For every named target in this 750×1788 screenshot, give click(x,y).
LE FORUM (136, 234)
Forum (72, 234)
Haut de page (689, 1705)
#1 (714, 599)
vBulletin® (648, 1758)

_ _ _

| TASK PROMPT |
Copy every line of the listing above, with no changes.

| RESPONSE TO THIS EXERCISE |
For every named target in this 750×1788 screenshot, give click(x,y).
LE FORUM (136, 234)
Forum (72, 234)
Haut de page (689, 1705)
#1 (714, 599)
vBulletin® (648, 1758)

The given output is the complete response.